With further reference to fig. 5, as an implementation of the methods shown in the above-mentioned figures, the present disclosure provides an embodiment of an apparatus for distributed model training, where the embodiment of the apparatus corresponds to the embodiment of the method shown in fig. 2, and the apparatus may be specifically applied to various electronic devices.

As shown in fig. 5, the apparatus 500 for training distributed models of the present embodiment includes: a first forward calculation unit 501, a first transmission unit 502, a loss value calculation unit 503, a first gradient calculation unit 504, a second transmission unit 505, a first reverse calculation unit 506, and a first update unit 507. The first forward computing unit 501 is configured to input sample data into a first network to perform forward computing, and obtain an intermediate result; a first sending unit 502 configured to send the intermediate result to a server; a loss value calculating unit 503 configured to, in response to receiving an output result sent by the server, calculate a loss value based on a label corresponding to the sample data and the output result, where the output result is obtained by performing forward calculation by a second network in the server based on the intermediate result; a first gradient calculation unit 504 configured to calculate a gradient of the output result from the loss value; a second transmitting unit 505 configured to transmit the gradient of the output result to the server; a first reverse calculation unit 506, configured to perform a reverse calculation of the first network in response to receiving a parameter gradient of a second network sent by the server, to obtain the parameter gradient of the first network, where the parameter gradient of the second network is obtained by performing the reverse calculation based on the gradient of the output result; a first updating unit 507 configured to update a parameter of the first network based on the parameter gradient of the first network.

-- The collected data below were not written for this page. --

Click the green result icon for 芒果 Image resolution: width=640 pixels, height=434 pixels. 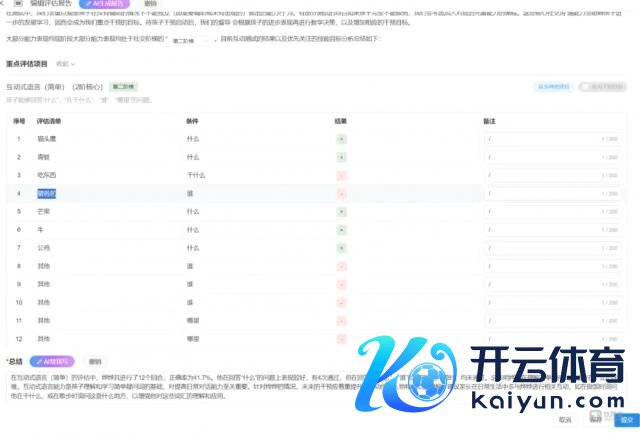coord(342,212)
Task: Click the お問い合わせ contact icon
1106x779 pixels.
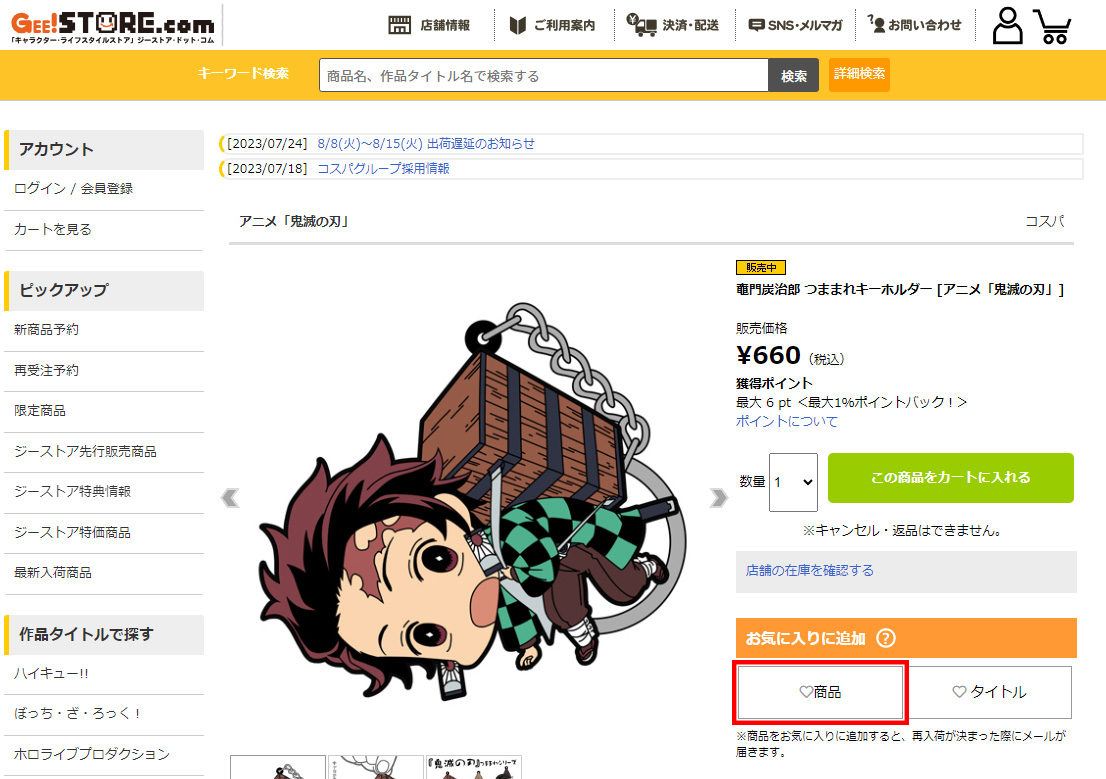Action: pos(876,24)
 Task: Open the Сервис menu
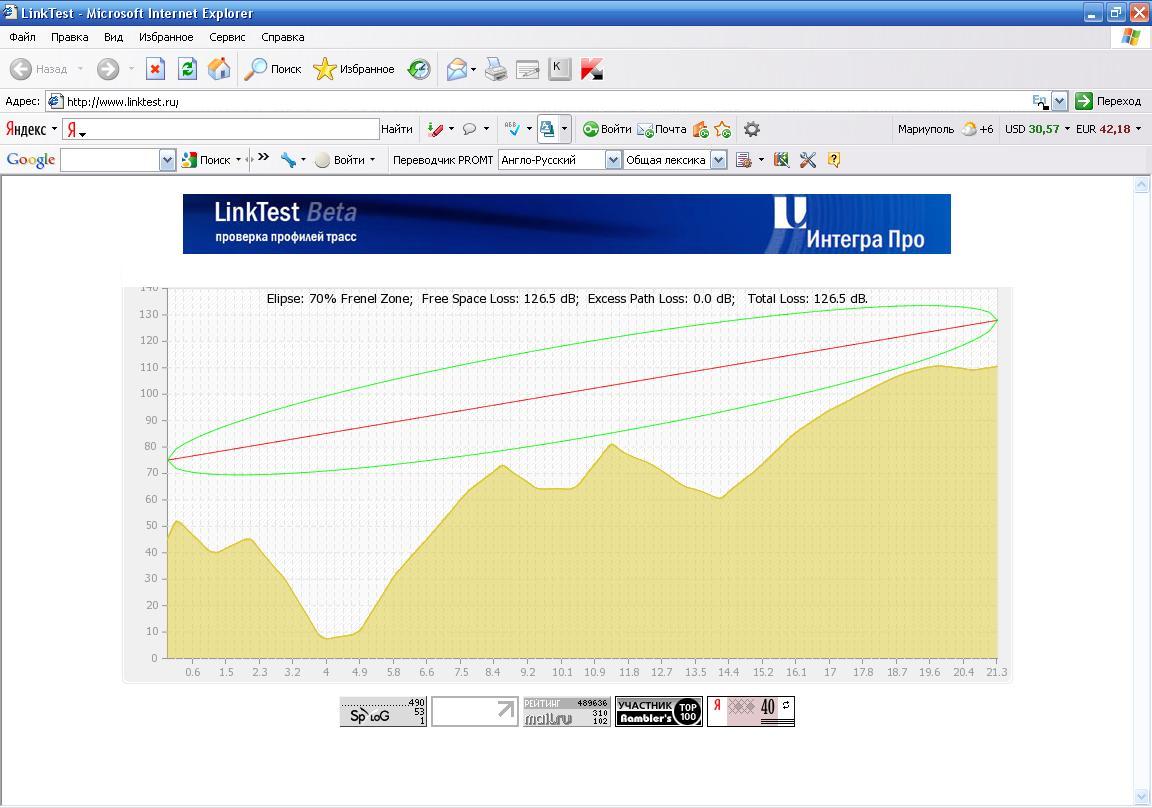click(x=227, y=37)
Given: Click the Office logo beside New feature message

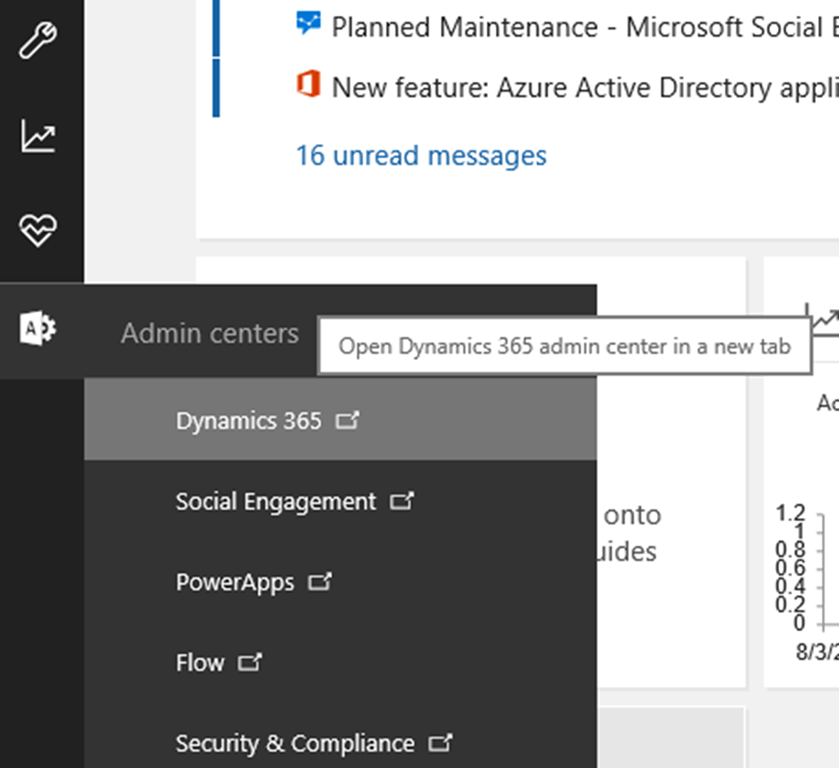Looking at the screenshot, I should 308,83.
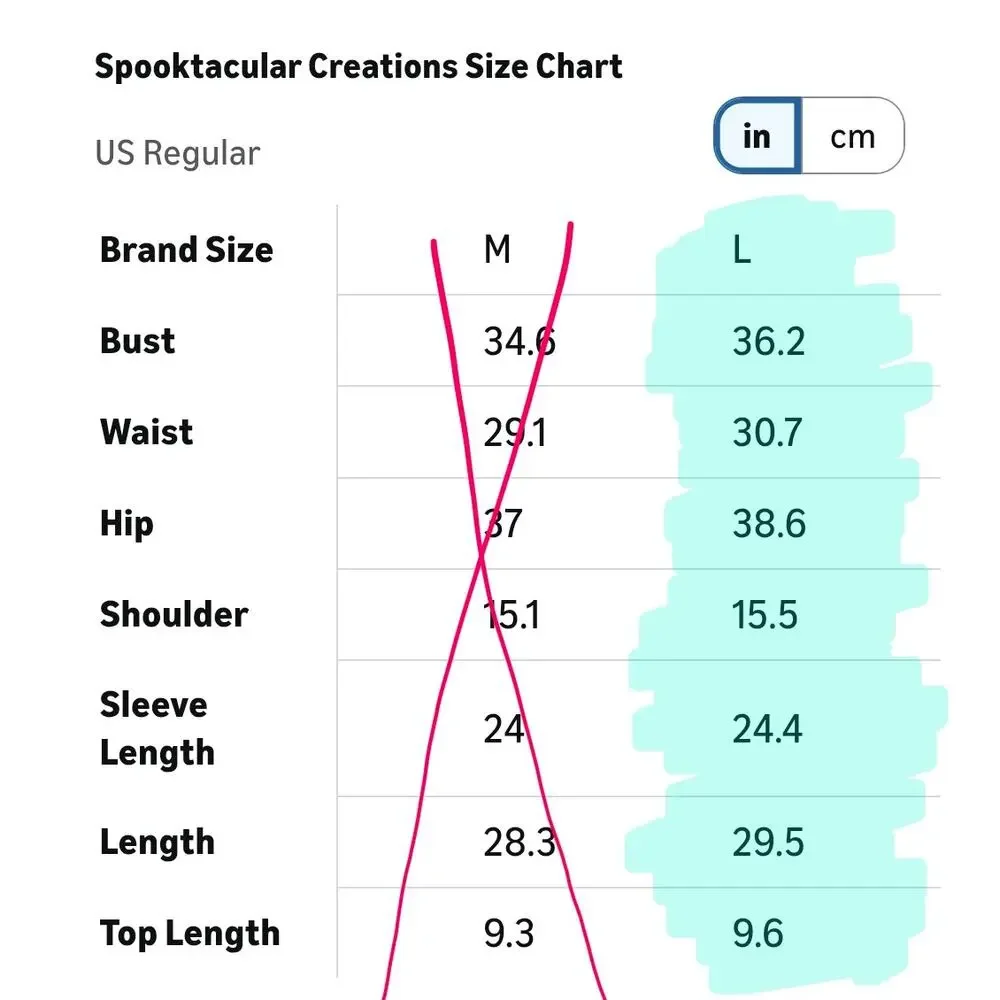Click the Top Length row label
This screenshot has height=1000, width=1000.
click(x=189, y=933)
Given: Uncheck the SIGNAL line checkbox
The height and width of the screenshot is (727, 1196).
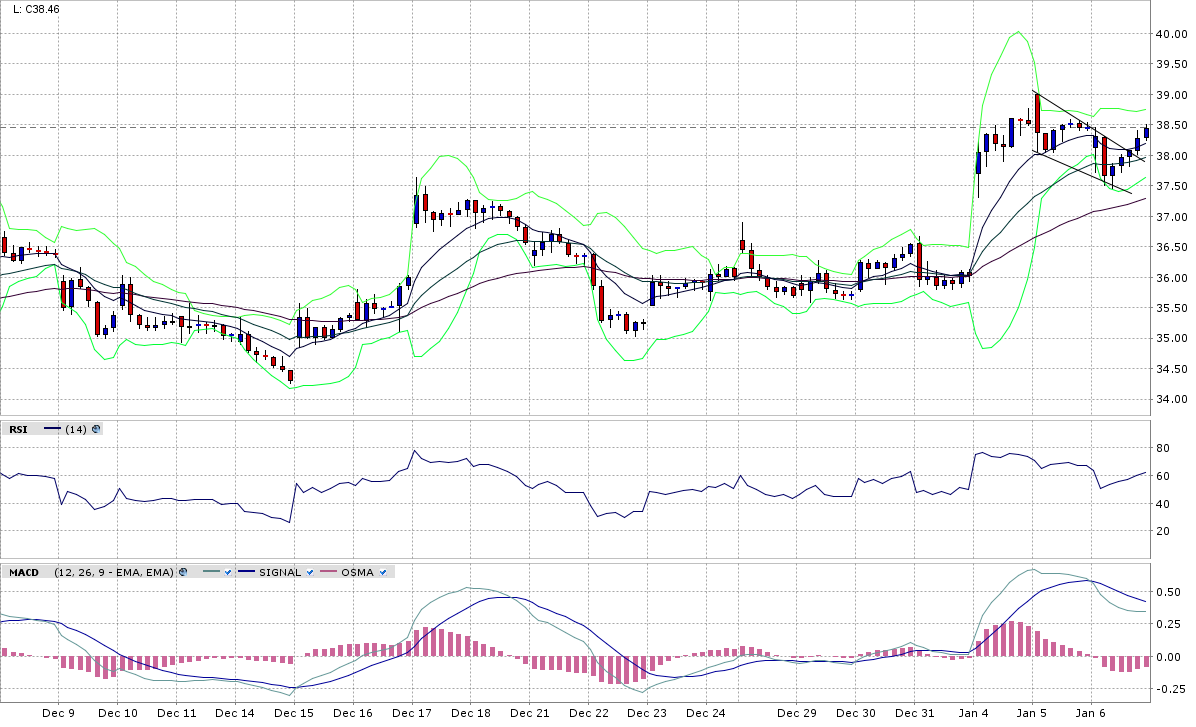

In this embodiment, the specific processes of the first forward calculating unit 501, the first sending unit 502, the loss value calculating unit 503, the first gradient calculating unit 504, the second sending unit 505, the first backward calculating unit 506, and the first updating unit 507 of the apparatus 500 for distributed model training may refer to steps 201 to 207 in the corresponding embodiment of fig. 2.

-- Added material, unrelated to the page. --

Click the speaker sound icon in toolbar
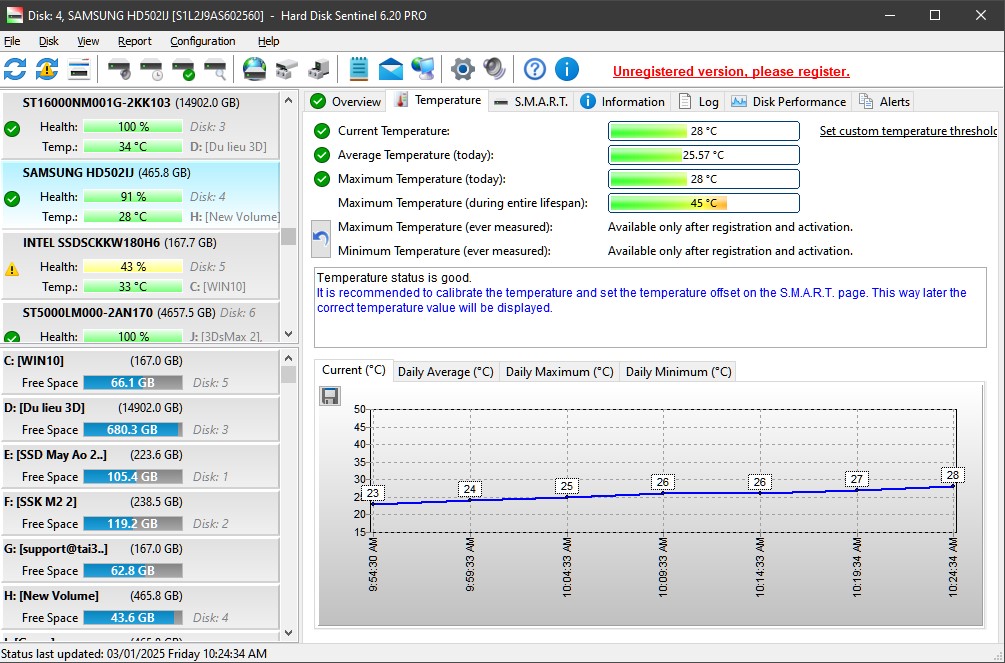1005x663 pixels. (493, 69)
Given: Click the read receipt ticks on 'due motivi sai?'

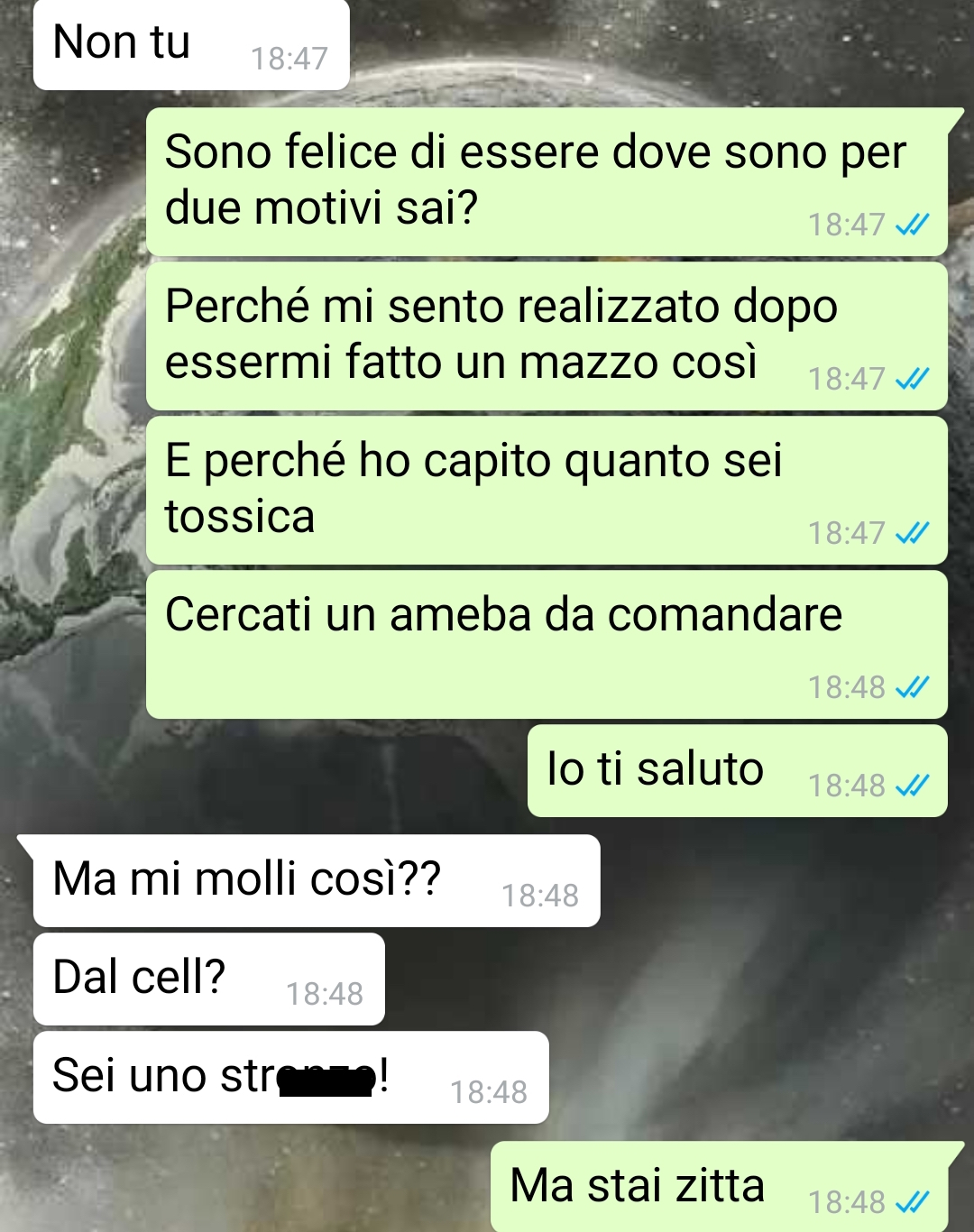Looking at the screenshot, I should 912,225.
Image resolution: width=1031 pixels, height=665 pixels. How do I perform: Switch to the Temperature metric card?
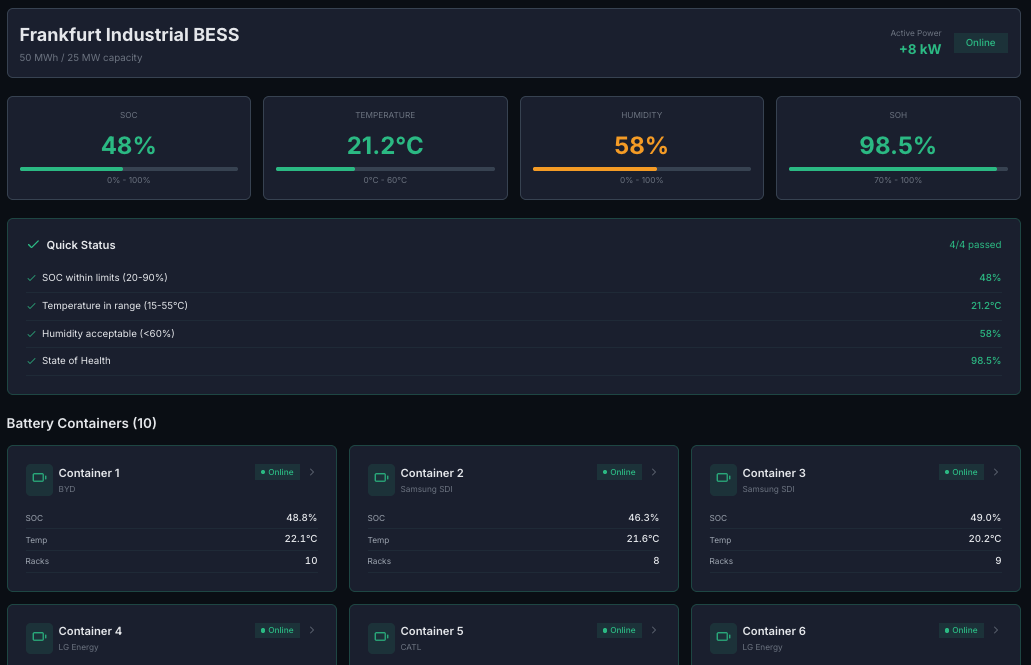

In some optional implementations of the present embodiment, the apparatus 500 further comprises a first synchronization unit (not shown in the drawings) configured to: performing parameter gradient synchronization of the first network with other clients before said updating the parameter of the first network based on the parameter gradient of the first network.

In some optional implementations of the present embodiment, the first updating unit 507 is further configured to: updating, by an optimizer, a parameter of the first network based on a parameter gradient of the first network.

In some optional implementations of this embodiment, the first network is a backbone network, and the second network includes at least one gating network and at least one expert network, where each gating network corresponds to one backbone network.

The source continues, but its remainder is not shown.